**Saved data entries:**
- - - - -
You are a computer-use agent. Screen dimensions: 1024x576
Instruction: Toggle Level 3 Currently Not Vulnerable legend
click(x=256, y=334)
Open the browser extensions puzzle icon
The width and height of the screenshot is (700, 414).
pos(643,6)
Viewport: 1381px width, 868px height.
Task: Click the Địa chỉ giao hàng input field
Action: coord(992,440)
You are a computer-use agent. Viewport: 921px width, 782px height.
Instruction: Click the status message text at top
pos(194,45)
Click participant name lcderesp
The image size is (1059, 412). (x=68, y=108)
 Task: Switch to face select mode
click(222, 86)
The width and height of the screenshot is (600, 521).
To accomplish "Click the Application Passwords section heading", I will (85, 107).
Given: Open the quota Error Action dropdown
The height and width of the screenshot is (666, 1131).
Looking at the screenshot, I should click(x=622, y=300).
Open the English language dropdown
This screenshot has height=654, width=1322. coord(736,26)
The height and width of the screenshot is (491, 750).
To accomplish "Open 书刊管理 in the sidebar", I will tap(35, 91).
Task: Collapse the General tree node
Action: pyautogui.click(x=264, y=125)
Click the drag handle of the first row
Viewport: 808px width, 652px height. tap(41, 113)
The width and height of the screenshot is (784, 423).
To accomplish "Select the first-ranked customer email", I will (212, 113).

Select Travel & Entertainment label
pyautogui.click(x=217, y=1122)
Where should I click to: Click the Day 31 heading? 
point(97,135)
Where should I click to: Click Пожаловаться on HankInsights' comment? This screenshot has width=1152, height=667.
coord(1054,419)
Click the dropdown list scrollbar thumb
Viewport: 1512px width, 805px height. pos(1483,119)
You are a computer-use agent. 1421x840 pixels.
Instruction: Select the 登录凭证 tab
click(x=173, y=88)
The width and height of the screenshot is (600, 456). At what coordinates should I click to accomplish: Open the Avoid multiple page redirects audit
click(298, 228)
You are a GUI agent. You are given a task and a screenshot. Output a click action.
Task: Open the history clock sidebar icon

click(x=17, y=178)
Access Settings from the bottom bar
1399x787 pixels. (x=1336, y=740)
- - - - -
**WORK TO BE COMPLETED:**
Emit only the final stretch of the records: the line containing "Task: Switch to face select mode" through the end, each line exactly as it stands.

**COMPLETED EXERCISE:**
 Task: Switch to face select mode
click(222, 86)
The width and height of the screenshot is (600, 521).
To accomplish "Click the Application Passwords section heading", I will (85, 107).
Given: Open the quota Error Action dropdown
The height and width of the screenshot is (666, 1131).
Looking at the screenshot, I should click(x=622, y=300).
Open the English language dropdown
This screenshot has height=654, width=1322. coord(736,26)
The height and width of the screenshot is (491, 750).
To accomplish "Open 书刊管理 in the sidebar", I will tap(35, 91).
Task: Collapse the General tree node
Action: pyautogui.click(x=264, y=125)
Click the drag handle of the first row
Viewport: 808px width, 652px height. tap(41, 113)
The width and height of the screenshot is (784, 423).
To accomplish "Select the first-ranked customer email", I will (212, 113).

Select Travel & Entertainment label
pyautogui.click(x=217, y=1122)
Where should I click to: Click the Day 31 heading? 
point(97,135)
Where should I click to: Click Пожаловаться on HankInsights' comment? This screenshot has width=1152, height=667.
coord(1054,419)
Click the dropdown list scrollbar thumb
Viewport: 1512px width, 805px height. pos(1483,119)
You are a computer-use agent. 1421x840 pixels.
Instruction: Select the 登录凭证 tab
click(x=173, y=88)
The width and height of the screenshot is (600, 456). At what coordinates should I click to accomplish: Open the Avoid multiple page redirects audit
click(298, 228)
You are a GUI agent. You are given a task and a screenshot. Output a click action.
Task: Open the history clock sidebar icon

click(x=17, y=178)
Access Settings from the bottom bar
1399x787 pixels. (x=1336, y=740)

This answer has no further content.